Os limites impostos pela UE às dívidas são uma perversa armadilha reforçada pelo euro, pelo qual que os “europeístas” garantiam que o país não iria ter problemas de liquidez e financiamento. Resultado, limites absurdos, imposições arbitrárias para serem cumpridos, sanções. A solidariedade na UE é para com os bancos, para com a finança, aos quais os interesses mais legítimos dos povos devem ser condicionados.
A UE vai, sem dúvida por “bom caminho” para o desastre social, económico, geopolítico que as atuais crises e ausência de medidas e debate sobre as questões de fundo. Como o Estado pode obter as verbas necessárias para desempenhar as suas funções em particular as económicas e sociais dentro das "regras" da UE/zona euro
A burocracia europeia reveste de tecnocracia a sua agenda política a favor do grande capital económico e financeiro. Todas as “regras” definidas pela burocracia ao serviço daqueles lóbis, são depois aprovadas, quando muito com alguma cosmética para disfarçar o antissocial nelas contido, pelos governantes do Estados membros que alinham servilmente com o sistema. Pouco ou nada disto aparece no debate político, até porque os apresentadores têm o cuidado das perguntas orientarem as respostas. “Quando perguntas é que mentes” – escreveu Saramago num poema.
O que é ainda mais espantoso, é na UE (que segue servilmente as políticas dos EUA) serem impostos limites de endividamento público de 60% do PIB, e nos EUA a dívida pública (federal, mais Estados, mais entidades locais) é de 135,8% do PIB. Como é que esta discrepância não está prioritariamente nos media e a ser discutida pelo poder político? Ora, gato escondido com rabo de fora, isto só prova que o terror dívida, ao qual tudo se submete, é simplesmente um problema político – de políticas económicas e financeiras.
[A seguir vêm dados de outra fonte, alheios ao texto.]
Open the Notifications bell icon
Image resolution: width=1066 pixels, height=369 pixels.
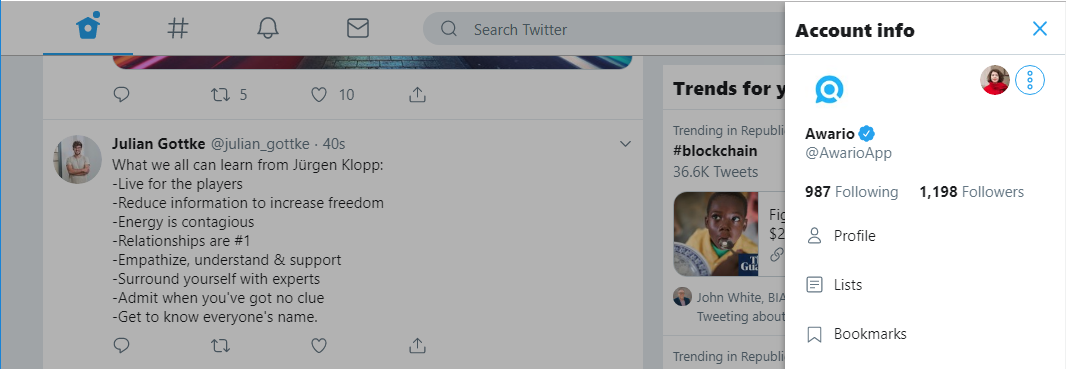(x=268, y=28)
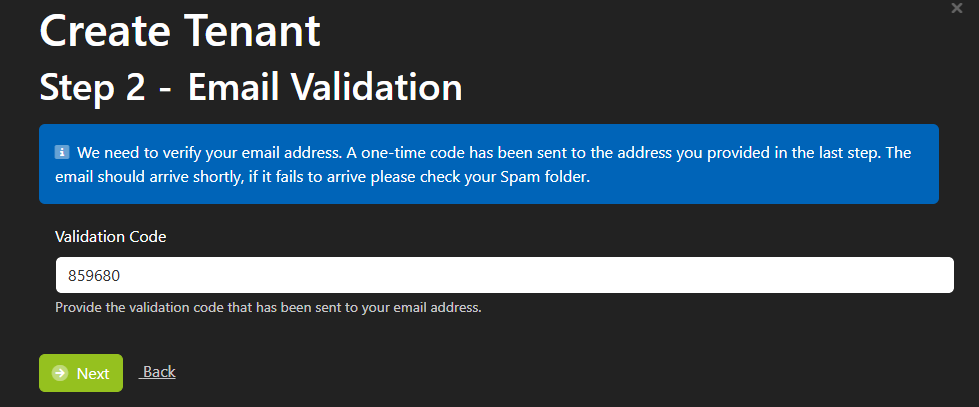Proceed with the Next button label
The width and height of the screenshot is (979, 407).
point(93,373)
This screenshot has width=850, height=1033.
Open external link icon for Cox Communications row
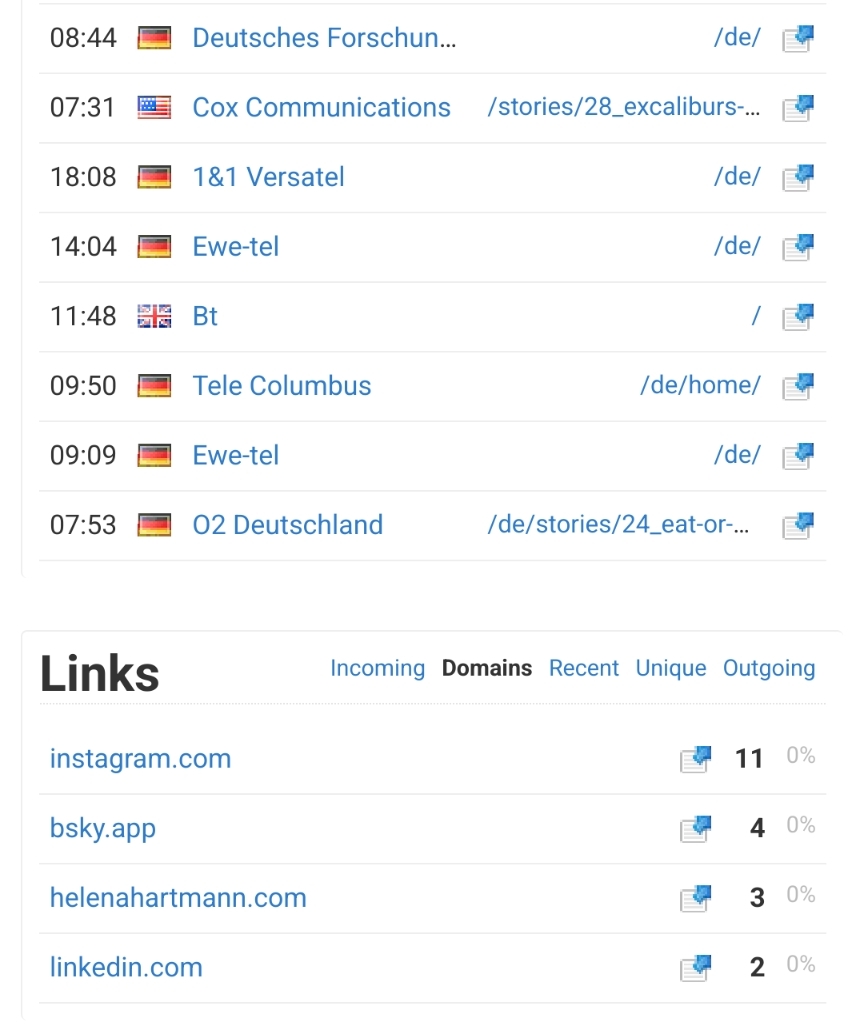click(797, 108)
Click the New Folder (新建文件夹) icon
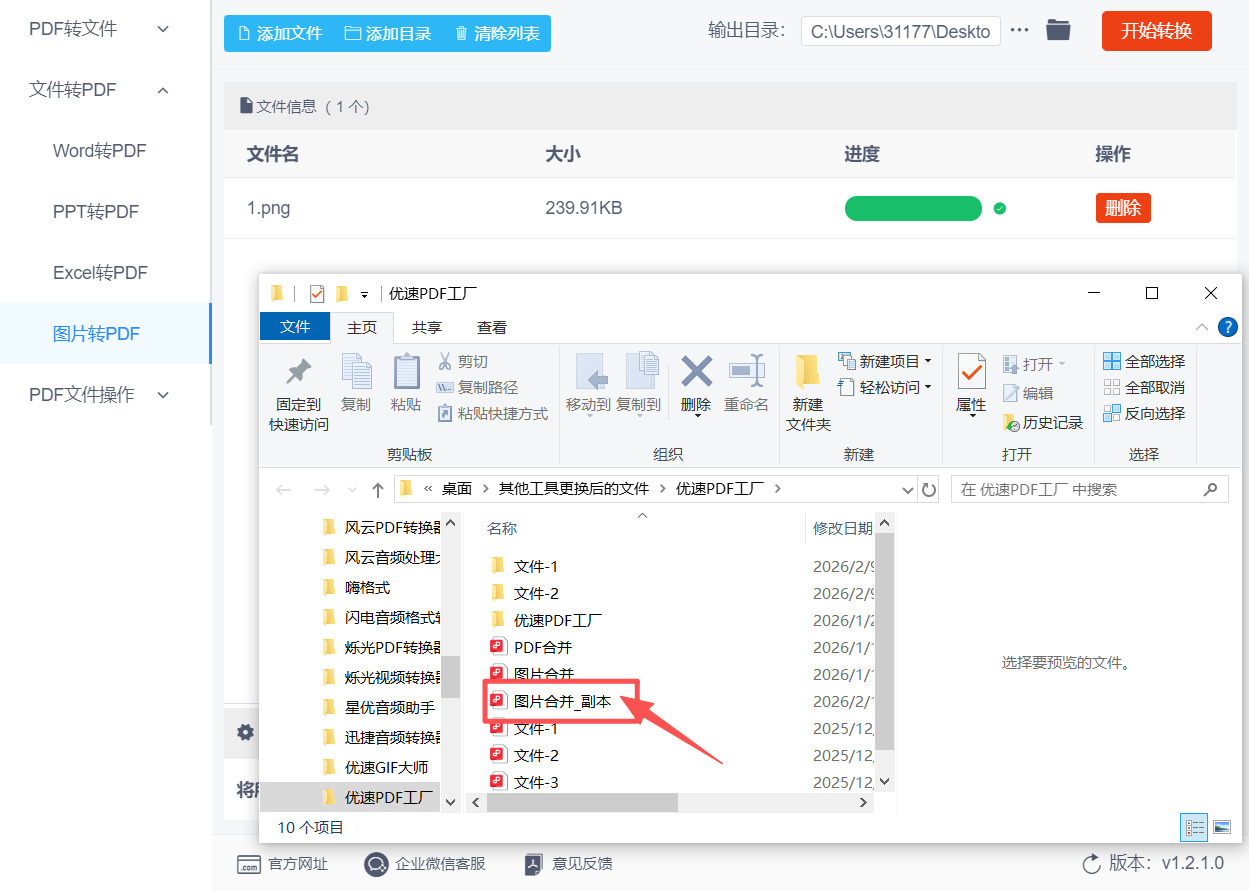This screenshot has height=891, width=1249. pyautogui.click(x=807, y=373)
A prof. Orsola Costantini, refere-se a vários estudos que concluíram que "os critérios de convergência fiscal destinados a eliminar ou prevenir 'déficits excessivos' são mal motivados, mal projetados e suscetíveis de levar a dificuldades desnecessárias se aplicados mecanicamente. Não há razão para limitar a relação dívida/PIB a um valor numérico específico, muito menos para estabelecer o mesmo limite para [muitos] países heterogéneos". O preço econômico da deflação fiscal e da redução permanente da flexibilidade fiscal, que são parte integrante do PEC e são pagos pelos Estados-membros da UE, podem muito bem ser insuportáveis – Joseph Stiglitz (2016).
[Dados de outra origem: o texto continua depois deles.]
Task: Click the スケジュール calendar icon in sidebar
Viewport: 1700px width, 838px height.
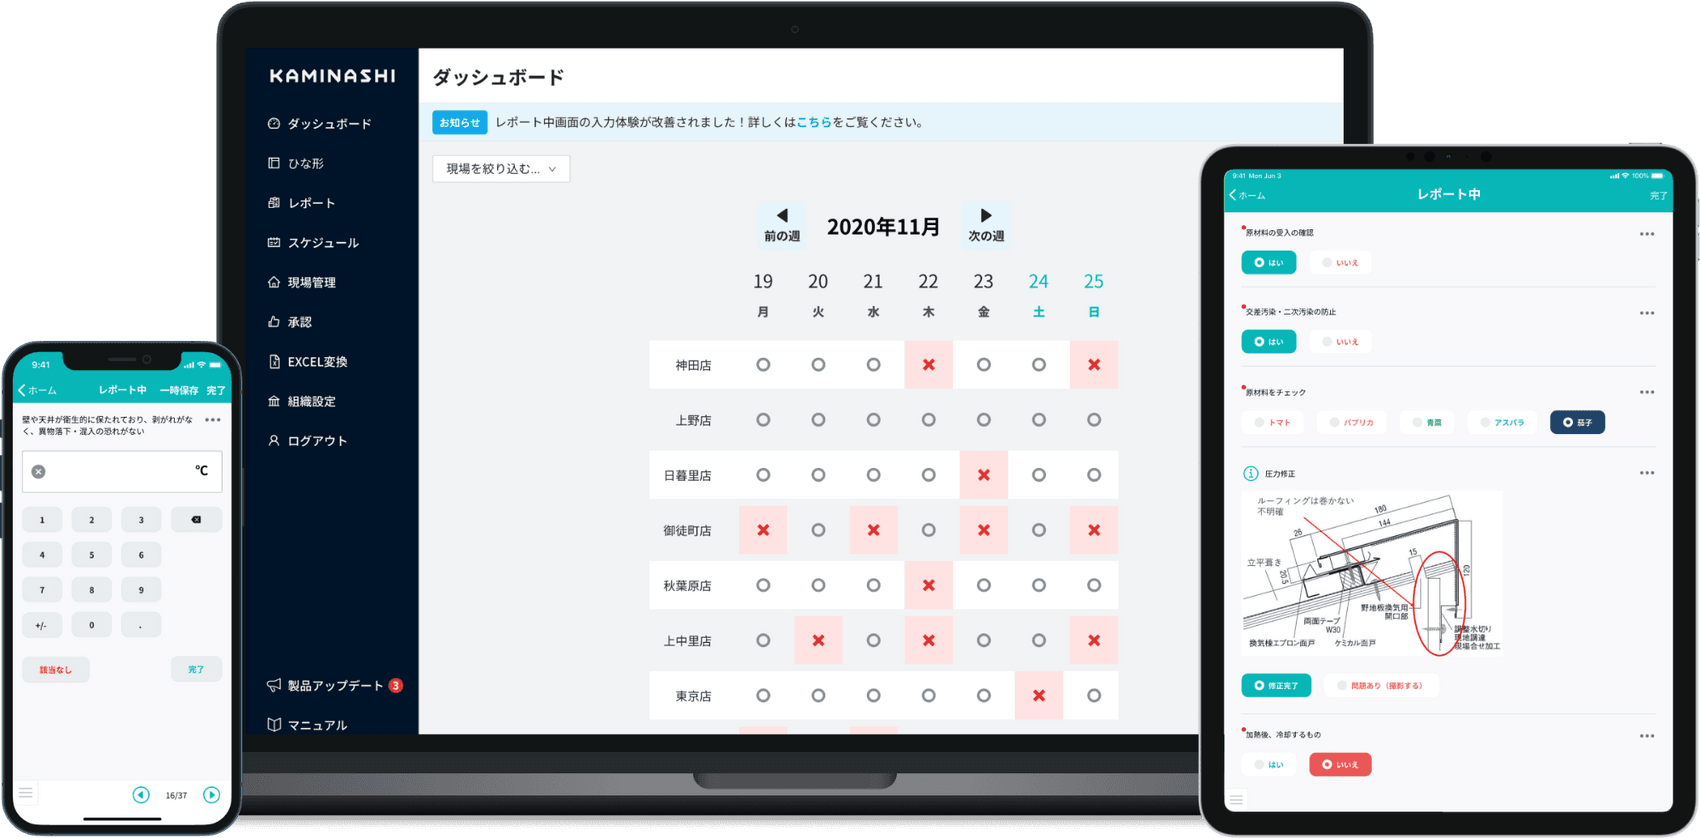Action: tap(274, 242)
A austeridade e as regras fiscais rígidas restringem desnecessariamente o espaço fiscal, que o Estado poderia usar para ajudar a economia. A austeridade (injustificada) paralisou a economia da zona euro – especialmente os países do sul da Europa. A expansão fiscal, focada no investimento público, inclusive em setores relacionados à saúde e educação, é necessária para superar a estagnação da economia europeia Neste contexto, deve notar-se que a política macroeconómica deflacionária da UE também permitiu um aumento histórico das taxas de lucro. Embora várias fontes institucionais da UE tenham lamentado uma crise de competitividade, nenhuma apontou provas de que uma distribuição mais justa do rendimento, conseguida através da criação de emprego e da prestação de serviços públicos baratos, é uma componente essencial de uma trajetória de crescimento estável com aumento da produtividade.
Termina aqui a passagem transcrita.